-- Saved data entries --

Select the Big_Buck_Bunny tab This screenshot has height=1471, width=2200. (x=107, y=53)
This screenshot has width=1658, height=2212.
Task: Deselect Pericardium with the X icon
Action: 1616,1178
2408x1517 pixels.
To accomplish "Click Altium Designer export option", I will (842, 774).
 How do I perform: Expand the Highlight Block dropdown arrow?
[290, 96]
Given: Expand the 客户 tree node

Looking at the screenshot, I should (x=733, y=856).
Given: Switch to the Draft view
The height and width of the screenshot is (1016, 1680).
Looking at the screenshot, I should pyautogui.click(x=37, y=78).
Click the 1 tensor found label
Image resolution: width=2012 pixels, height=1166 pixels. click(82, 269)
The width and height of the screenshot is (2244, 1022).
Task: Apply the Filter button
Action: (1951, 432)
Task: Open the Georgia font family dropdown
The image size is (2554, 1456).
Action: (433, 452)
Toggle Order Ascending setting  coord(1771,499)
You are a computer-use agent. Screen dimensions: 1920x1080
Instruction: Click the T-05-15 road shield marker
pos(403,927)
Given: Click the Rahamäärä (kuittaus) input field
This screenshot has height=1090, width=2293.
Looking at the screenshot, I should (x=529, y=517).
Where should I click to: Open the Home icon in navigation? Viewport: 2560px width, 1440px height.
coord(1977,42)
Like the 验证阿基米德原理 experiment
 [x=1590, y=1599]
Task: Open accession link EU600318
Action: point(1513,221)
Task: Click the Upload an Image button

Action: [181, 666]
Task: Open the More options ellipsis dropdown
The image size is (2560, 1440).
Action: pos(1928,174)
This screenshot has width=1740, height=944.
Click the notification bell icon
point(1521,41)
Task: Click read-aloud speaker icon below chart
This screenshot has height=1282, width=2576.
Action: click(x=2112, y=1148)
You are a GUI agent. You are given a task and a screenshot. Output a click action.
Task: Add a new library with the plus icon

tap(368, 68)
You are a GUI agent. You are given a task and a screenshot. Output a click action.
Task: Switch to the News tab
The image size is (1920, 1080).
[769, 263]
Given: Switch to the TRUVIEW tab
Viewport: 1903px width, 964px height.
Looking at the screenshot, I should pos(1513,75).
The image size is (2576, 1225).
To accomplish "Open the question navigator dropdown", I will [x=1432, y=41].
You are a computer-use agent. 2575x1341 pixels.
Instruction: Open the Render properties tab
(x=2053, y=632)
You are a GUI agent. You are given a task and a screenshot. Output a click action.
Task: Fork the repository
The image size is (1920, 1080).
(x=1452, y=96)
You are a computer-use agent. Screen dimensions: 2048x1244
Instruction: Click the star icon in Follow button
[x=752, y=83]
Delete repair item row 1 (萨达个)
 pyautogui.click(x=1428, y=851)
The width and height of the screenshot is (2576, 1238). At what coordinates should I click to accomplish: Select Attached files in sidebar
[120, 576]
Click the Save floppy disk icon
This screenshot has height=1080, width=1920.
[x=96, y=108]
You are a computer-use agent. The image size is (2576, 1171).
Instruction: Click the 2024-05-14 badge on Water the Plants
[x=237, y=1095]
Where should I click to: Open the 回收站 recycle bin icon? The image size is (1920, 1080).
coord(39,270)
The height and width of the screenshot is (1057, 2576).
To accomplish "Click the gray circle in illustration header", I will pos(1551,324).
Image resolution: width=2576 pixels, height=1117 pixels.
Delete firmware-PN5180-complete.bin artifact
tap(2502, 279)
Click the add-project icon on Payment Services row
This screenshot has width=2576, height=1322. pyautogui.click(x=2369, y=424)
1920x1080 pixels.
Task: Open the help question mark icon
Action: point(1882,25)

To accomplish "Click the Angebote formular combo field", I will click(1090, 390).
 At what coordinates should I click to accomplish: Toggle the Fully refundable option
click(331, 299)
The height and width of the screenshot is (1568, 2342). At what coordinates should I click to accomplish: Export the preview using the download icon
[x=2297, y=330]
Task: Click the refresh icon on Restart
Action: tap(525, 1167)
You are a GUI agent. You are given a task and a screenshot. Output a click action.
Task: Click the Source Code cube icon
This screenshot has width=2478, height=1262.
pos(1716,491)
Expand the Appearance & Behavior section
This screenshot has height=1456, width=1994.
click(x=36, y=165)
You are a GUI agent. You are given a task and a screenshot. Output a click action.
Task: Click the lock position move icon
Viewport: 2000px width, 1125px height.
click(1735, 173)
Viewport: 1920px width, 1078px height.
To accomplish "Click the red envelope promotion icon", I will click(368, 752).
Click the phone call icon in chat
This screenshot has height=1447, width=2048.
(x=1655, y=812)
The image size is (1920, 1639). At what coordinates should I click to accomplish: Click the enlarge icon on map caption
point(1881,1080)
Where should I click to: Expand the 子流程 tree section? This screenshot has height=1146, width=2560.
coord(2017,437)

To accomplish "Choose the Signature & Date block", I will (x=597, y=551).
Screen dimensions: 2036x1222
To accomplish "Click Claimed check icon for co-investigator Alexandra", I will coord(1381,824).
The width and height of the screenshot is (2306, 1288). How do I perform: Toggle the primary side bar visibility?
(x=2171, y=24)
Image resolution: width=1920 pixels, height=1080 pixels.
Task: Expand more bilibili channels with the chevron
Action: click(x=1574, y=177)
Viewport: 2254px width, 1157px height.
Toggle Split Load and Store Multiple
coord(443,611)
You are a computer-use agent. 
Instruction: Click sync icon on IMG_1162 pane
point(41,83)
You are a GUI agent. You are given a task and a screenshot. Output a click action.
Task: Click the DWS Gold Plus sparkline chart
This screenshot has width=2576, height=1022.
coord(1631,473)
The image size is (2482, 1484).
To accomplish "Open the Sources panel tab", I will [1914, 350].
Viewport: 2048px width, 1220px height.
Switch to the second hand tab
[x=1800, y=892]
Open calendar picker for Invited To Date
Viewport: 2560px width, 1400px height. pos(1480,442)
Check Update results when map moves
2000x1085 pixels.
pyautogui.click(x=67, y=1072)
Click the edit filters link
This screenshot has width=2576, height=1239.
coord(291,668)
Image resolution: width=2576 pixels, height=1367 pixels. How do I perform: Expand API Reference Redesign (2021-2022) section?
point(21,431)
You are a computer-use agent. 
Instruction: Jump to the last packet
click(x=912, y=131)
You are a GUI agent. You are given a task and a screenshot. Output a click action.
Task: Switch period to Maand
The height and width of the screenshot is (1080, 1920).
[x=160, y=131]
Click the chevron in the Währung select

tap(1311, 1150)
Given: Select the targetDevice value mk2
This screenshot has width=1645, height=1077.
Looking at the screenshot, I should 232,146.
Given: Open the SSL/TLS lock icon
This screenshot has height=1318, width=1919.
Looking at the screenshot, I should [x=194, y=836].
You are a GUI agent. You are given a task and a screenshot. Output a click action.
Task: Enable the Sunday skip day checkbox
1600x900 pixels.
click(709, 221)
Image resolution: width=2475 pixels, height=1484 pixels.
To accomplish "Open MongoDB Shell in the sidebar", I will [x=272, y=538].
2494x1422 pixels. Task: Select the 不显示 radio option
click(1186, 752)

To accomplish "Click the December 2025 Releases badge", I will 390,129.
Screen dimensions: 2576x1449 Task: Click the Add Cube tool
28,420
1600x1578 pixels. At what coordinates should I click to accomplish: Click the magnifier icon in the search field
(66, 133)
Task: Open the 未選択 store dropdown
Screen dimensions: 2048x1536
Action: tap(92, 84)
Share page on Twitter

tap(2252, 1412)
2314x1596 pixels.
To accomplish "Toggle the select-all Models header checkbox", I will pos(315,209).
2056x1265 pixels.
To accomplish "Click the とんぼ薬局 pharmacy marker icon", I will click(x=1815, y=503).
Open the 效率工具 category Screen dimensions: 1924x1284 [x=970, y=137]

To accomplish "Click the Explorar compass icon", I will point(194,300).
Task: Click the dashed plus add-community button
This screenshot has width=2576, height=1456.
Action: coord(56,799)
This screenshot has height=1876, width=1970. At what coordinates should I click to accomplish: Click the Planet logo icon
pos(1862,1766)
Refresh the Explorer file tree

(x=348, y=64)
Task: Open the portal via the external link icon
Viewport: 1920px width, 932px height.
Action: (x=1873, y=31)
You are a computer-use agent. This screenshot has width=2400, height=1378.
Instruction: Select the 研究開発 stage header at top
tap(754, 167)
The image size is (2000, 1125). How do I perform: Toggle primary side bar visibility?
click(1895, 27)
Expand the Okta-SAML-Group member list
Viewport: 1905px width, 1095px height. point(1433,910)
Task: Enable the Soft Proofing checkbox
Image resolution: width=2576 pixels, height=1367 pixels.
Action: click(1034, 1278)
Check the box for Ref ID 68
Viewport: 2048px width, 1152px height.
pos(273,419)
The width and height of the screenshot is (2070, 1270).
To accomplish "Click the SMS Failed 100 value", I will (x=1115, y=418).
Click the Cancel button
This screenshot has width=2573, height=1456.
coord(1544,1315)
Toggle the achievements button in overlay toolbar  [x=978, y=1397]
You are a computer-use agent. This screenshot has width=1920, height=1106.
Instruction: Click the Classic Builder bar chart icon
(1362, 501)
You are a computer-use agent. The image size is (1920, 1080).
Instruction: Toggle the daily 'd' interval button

-- WORK TASK --
What lines in the entries contain "checkbox"? Report each one by copying it.

-- THE ANSWER --
Task: Enable the Sunday skip day checkbox
To accomplish "Toggle the select-all Models header checkbox", I will pos(315,209).
Task: Enable the Soft Proofing checkbox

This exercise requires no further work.